4. How to Keep the Cart in the Store

With carts retailing at over $125 apiece, the item’s popularity became a costly proposition for storeowners. Homeless people would steal them to keep their belongings or housewives would wheel them home and forget to return them. Keeping them in stores very quickly became a priority.

The first attempt at anti-theft was patented in 1968 by Elmer Isaaks, who invented the “wheel lock.” His design placed a row of magnets under the pavement outside the store. When a cart rolled over the line, a magnetic mechanism would push a rod through a hole into the wheel, blocking it from going further.

ALDI, a German grocer which opened its first store in the United States in 1976, originated the idea of charging money for a cart, with a refund when the cart was returned.

But cart theft still bedevils storeowners.

5. The E-Commerce Shopping Cart

The shopping cart was so iconic that when internet shopping made its debut in the 1990s, it was the term given to a customer’s e-shopping choice. The online “shopping cart” was invented in 1995 by German tech entrepreneur Stephan Schambach.

The virtual shopping cart is constantly studied by online companies such as Amazon to analyze consumer behavior and predict which other items customers might want.

6. Shopping for the Blind

Shopping is likely one of the last frontiers for the blind. That was solved in 2009 by a professor and his students at Utah State University. The RobotCart, invented by Vladimir Kulyukin and his students, has on its handle a Braille listing of all items in the store. The shopper punches in the number of the product, and the cart will automatically start rolling toward that item, offering voice instructions to the shopper how to follow along. It avoids obstacles through a range of laser finders.

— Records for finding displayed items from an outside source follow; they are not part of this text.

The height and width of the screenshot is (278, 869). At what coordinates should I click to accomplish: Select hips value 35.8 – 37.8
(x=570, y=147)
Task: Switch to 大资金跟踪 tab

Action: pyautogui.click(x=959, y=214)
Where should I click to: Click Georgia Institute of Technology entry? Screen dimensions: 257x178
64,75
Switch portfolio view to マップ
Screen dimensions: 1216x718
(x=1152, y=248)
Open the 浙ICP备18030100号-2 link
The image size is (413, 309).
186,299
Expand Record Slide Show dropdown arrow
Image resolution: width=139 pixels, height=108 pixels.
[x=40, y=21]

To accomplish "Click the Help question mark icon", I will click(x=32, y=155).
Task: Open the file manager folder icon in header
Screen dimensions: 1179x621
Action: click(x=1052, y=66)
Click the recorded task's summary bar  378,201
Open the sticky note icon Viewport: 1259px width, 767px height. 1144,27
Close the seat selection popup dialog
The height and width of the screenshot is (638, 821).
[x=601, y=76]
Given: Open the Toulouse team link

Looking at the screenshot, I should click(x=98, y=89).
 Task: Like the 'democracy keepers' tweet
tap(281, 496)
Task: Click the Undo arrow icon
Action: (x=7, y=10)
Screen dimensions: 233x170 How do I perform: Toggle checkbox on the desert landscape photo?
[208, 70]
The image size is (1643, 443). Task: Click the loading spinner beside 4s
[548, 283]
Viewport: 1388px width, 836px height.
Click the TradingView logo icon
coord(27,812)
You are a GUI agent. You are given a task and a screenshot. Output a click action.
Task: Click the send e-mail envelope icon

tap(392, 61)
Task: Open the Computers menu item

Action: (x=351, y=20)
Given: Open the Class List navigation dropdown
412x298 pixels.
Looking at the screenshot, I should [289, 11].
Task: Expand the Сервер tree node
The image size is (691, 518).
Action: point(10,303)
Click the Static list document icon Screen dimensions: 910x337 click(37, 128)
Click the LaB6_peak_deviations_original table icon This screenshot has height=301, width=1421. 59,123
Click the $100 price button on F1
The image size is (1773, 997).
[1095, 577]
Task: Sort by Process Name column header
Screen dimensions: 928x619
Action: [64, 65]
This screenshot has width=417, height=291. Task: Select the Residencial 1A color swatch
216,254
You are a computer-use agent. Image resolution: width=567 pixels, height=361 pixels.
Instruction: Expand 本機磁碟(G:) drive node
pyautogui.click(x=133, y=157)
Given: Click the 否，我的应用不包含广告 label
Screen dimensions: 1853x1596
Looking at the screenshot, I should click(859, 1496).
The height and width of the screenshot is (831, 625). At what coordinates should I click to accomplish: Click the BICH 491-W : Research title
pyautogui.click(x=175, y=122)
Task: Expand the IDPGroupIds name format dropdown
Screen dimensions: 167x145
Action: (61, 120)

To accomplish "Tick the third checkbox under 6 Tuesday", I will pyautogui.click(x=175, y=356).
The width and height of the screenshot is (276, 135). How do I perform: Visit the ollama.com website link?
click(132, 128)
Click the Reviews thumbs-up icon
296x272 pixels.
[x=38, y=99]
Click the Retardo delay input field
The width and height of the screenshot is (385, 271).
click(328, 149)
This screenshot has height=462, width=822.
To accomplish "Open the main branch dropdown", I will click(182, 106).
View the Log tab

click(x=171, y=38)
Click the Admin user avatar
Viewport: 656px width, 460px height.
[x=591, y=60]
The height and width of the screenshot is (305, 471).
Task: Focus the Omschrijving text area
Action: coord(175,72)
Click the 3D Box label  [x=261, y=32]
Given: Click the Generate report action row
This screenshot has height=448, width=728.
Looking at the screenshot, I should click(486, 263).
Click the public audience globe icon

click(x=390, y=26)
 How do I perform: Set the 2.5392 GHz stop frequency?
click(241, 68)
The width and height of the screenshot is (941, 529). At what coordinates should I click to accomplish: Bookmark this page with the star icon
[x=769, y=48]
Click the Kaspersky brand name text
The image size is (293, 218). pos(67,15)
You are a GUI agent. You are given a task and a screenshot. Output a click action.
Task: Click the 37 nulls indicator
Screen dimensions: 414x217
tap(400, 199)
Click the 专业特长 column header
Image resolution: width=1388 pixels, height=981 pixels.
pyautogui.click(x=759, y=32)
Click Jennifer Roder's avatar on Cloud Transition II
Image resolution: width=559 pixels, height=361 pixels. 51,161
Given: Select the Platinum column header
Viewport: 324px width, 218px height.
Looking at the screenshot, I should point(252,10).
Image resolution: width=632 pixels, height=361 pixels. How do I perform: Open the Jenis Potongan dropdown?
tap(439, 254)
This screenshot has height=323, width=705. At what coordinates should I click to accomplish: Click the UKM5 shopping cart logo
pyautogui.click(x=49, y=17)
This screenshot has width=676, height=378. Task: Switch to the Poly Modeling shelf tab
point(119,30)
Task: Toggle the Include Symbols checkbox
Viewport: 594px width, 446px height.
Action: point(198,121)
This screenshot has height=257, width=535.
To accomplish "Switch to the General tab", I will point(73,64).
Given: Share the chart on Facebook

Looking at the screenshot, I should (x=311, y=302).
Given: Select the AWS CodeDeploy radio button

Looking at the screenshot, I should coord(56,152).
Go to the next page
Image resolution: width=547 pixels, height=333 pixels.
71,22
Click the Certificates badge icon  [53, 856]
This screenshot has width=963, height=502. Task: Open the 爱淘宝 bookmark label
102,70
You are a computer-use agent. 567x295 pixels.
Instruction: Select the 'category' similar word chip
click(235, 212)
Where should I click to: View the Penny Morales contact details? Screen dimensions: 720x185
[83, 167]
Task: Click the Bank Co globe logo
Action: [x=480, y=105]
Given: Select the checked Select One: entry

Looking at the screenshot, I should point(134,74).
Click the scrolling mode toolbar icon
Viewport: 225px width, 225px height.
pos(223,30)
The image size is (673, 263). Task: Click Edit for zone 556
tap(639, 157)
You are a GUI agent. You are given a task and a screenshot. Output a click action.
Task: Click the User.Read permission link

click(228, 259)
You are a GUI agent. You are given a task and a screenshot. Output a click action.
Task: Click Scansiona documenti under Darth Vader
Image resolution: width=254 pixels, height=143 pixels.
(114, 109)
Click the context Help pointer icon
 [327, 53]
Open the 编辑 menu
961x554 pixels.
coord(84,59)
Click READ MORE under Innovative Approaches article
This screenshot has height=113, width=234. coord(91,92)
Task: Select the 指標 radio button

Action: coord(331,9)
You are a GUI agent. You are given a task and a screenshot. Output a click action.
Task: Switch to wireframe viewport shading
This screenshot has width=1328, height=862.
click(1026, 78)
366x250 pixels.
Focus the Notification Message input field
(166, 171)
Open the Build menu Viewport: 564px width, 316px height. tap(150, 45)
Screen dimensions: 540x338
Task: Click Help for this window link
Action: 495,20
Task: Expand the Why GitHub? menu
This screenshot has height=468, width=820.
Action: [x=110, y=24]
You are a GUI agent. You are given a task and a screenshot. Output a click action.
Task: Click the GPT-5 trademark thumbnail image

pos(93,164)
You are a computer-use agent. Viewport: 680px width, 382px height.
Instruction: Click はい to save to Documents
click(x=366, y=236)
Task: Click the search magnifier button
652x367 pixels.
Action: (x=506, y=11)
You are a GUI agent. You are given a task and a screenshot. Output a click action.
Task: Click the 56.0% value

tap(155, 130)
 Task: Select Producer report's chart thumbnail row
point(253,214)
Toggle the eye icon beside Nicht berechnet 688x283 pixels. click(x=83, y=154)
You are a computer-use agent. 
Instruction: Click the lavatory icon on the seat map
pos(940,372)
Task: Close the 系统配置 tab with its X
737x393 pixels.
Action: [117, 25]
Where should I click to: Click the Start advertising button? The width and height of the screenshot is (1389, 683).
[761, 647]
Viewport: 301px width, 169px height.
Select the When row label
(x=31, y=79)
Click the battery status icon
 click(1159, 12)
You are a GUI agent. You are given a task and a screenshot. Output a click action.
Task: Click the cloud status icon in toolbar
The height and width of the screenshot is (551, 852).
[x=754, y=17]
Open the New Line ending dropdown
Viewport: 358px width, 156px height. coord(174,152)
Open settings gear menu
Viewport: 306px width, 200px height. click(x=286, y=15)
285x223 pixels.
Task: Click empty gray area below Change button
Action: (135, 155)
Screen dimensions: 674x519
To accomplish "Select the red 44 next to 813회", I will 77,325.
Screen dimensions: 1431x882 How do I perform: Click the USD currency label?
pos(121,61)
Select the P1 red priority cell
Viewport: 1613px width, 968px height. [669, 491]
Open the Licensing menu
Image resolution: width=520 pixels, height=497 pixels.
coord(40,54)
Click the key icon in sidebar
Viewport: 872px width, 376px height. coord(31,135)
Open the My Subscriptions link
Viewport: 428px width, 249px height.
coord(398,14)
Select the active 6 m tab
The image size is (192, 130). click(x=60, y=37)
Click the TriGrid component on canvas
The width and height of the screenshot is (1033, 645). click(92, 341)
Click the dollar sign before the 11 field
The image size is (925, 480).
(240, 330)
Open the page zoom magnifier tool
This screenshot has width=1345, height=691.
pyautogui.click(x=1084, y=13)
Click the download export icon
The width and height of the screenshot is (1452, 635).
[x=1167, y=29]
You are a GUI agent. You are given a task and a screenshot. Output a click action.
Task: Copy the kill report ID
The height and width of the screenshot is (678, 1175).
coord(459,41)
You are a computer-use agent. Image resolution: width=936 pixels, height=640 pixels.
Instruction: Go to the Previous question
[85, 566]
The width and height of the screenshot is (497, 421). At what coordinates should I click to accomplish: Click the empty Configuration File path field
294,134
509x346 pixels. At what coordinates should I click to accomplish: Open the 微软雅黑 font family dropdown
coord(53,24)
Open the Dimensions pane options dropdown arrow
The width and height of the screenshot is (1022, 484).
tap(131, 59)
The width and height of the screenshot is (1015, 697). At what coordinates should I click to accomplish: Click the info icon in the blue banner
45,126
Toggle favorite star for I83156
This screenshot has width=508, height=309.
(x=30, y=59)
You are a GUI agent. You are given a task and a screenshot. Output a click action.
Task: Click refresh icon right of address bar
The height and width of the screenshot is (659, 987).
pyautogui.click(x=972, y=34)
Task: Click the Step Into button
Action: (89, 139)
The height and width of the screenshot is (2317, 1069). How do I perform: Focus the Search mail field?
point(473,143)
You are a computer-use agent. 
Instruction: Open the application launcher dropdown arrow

7. Ew, Carts Measure Third in Amount of Germs

Shopping carts can be pretty gross. A 2007 study found a range of human matter on its handles, as well as the blood and juices from raw meat and fish. In fact, shopping carts ranked third on the list of unhealthiest items in public to touch, behind playground equipment and city bus armrests.

Many stores regularly wipe the carts or provide sanitary wipes to customers. The PureCart cleaning system is like a mini car wash for shopping carts, spraying them with chemicals that claim to eliminate 99 percent of germs.

8. The Future of Shopping Carts

When Goldman first invented the shopping cart, it was linked to another invention of his — the self-serve concept. Before then, customers would have to ask a cashier to fill their order from items placed behind the register. Goldman conceived the idea of allowing customers to fill their order themselves and then paying up front.

With today’s technology, the concept of “self-serve” means something else entirely. Tech giants envision a store where a customer collects his items on an e-Cart, as Kroger has, or a Caper Cart Instacart, and takes them directly outside to their car. A chip calculates the cost and charges the credit card.

What do you think should be the shopping cart’s next tweak?